C’est une annonce à laquelle les Gabonais ne s’attendaient certainement pas à ce stade du processus. En effet, alors que le Comité constitutionnel national n’a pas encore rendu son projet de nouvelle constitution au chef de l’Etat et que la constituante ne s’est pas encore réunie, le CTRI a jugé utile de court-circuiter le processus en annonçant le retour à l’organisation des élections par le ministère de l’Intérieur. Une décision qui ne fait pas l’unanimité étant donné le passif de cette entité totalement dépourvue d’impartialité. 

Le ministère de l’Intérieur, une entité plus crédible que le CGE ?

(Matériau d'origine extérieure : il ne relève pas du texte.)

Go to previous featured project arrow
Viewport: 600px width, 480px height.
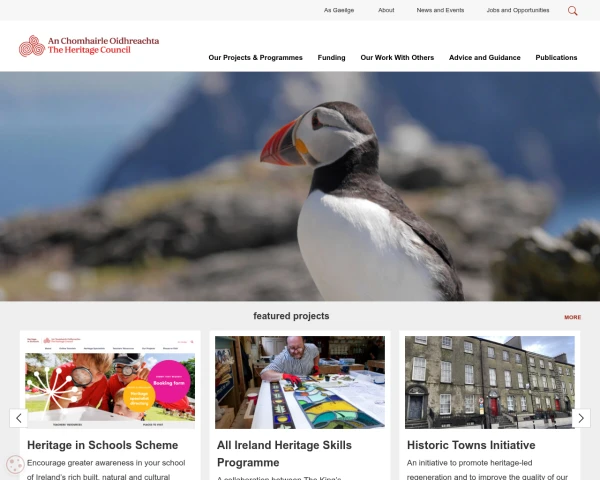(18, 418)
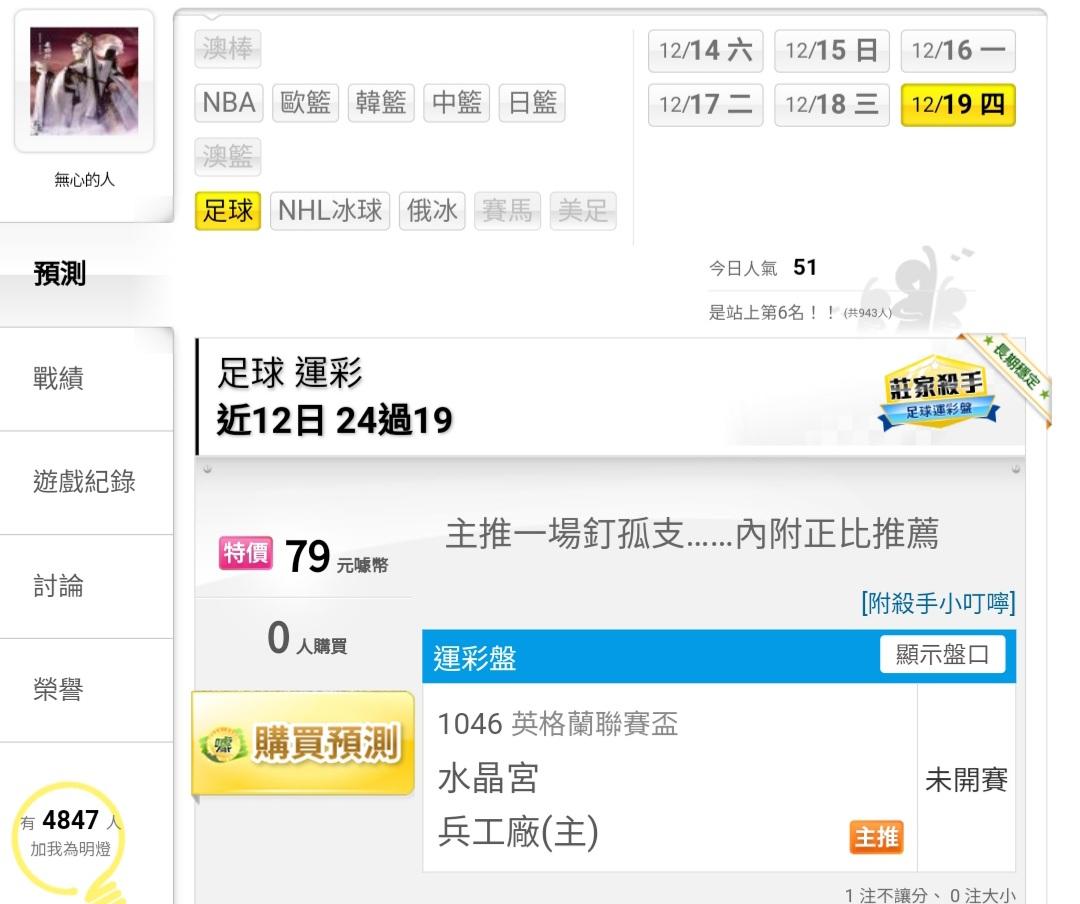Click the pink 特價 price tag
This screenshot has width=1080, height=904.
pos(245,553)
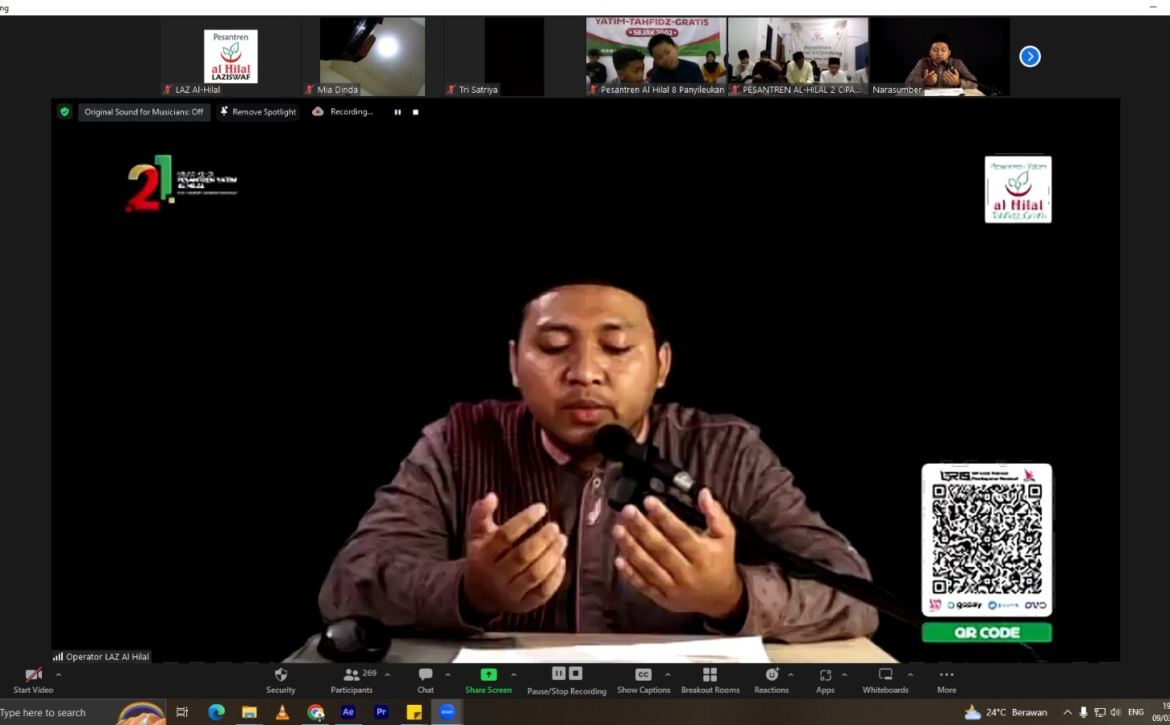Select the Narasumber video thumbnail
The image size is (1170, 725).
938,57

Les autorités de la Transition ont justifié leur décision de confier l’organisation des élections au ministère de l’Intérieur par une nécessité de se conformer à ce qui se fait de mieux au sein des grandes démocraties, et par le fait que le Centre gabonais des élections a démontré ses limites. Un argumentaire qui aurait pu tenir la route si le ministère de l’Intérieur n’avait pas déjà eu la charge d’organiser les élections par le passé. En effet, si l’une des recommandations sorties des Accords d’Arambo tenait à la mise en place d’un organe autonome et indépendant chargé de l’organisation des élections, c’est bien parce que le ministère de l’Intérieur, inféodé au pouvoir d’Omar Bongo, avait démontré son incapacité à garantir la transparence à la suite des élections qui ont eu lieu de 1993 à 2005.   

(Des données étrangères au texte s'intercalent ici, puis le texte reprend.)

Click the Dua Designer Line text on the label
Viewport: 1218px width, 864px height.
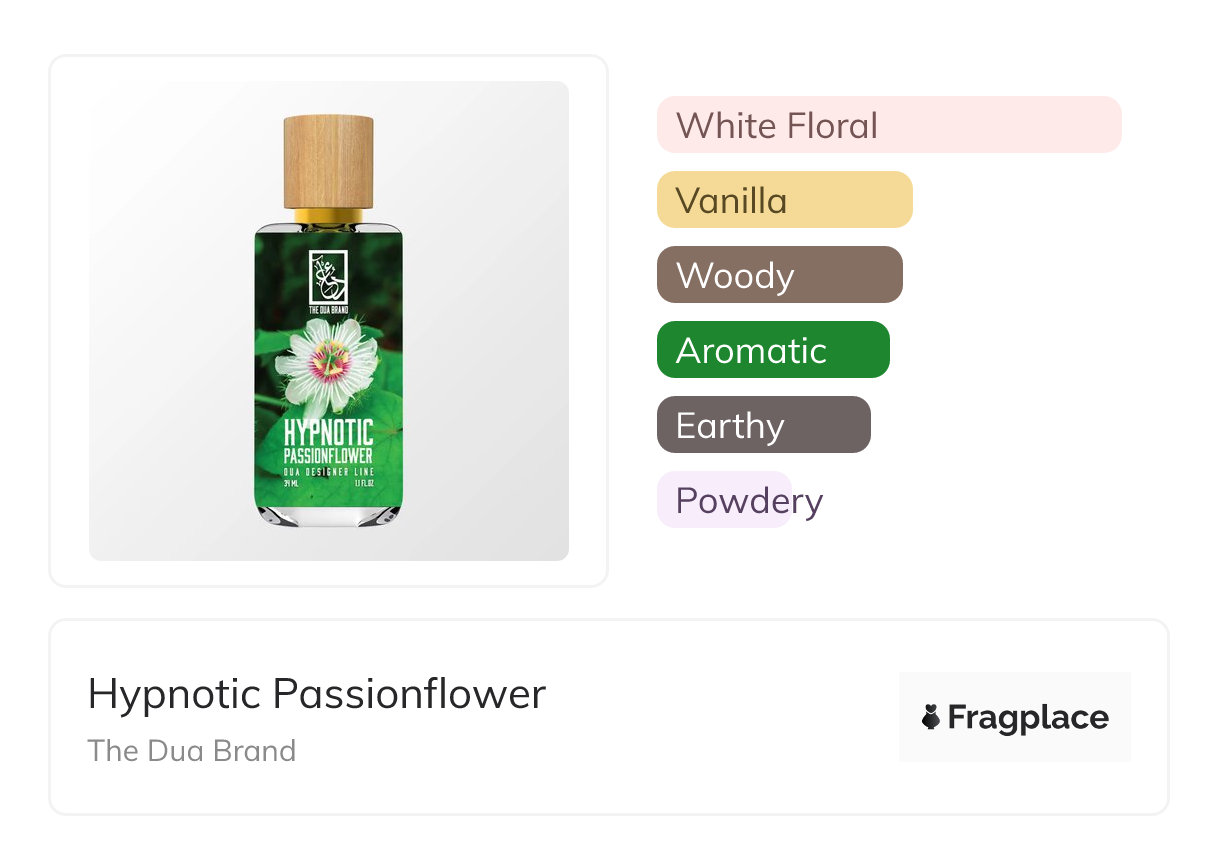[328, 470]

Si malgré la création de la Commission électorale nationale autonome et permanente (CENAP), organe indépendant qui avait pris le relai du ministère de l’Intérieur dans l’organisation des élections, puis son remplacement par le Centre gabonais des élections (CGE) à la suite des soubresauts de 2016, le problème est demeuré entier, peut-être faudrait-il avant toute chose poser le bon diagnostic. En effet, malgré les « progrès » apportés par la loi portant dispositions communes à toutes les élections politiques au Gabon, confiant au ministère de l’Intérieur la phase préparatoire des scrutins et au CGE, composé des membres de la majorité et de l’opposition, l’organisation des élections dans leur phase active et la proclamation des résultat, la question de la dépolitisation de l’administration est un préalable qui n’a jamais été réglé et que le CTRI n’a pas jugé utile de traiter avant toute décision telle que celle prise à la faveur du communiqué 061.  

Le CTRI met encore la charrue avant les boeufs 

Si la transparence et la sincérité des scrutins est l’objectif recherché par le CTRI, cette mesure prématurée suscite toutefois un certain nombre d’interrogations. Quelles garanties sur la question de la politisation de l’administration ? Comment assurer l’invulnérabilité des agents de l’Etat affectés à l’organisation des scrutins ? quid de la digitalisation du processus ? Si aucune réponse n’a été apportée à ces questions essentielles, le CTRI justifie en tout cas sa décision par une volonté de se conformer « aux grandes démocraties du monde », alors même que celles-ci ont définitivement répondu à ces préalables et peuvent se prévaloir d’une organisation des scrutins sans contestations. 


Quoi qu’il en soit, après cette décision, les réactions ne se sont pas faites attendre au sein de la classe politique. Ainsi, Pierre-Claver Maganga Moussavou, qui a une longue expérience des échéances électorales et notamment présidentielles, a qualifié cette mesure « d’incongrue et prématurée », appelant au passage le CTRI à se « ressaisir » et à laisser le processus se poursuivre.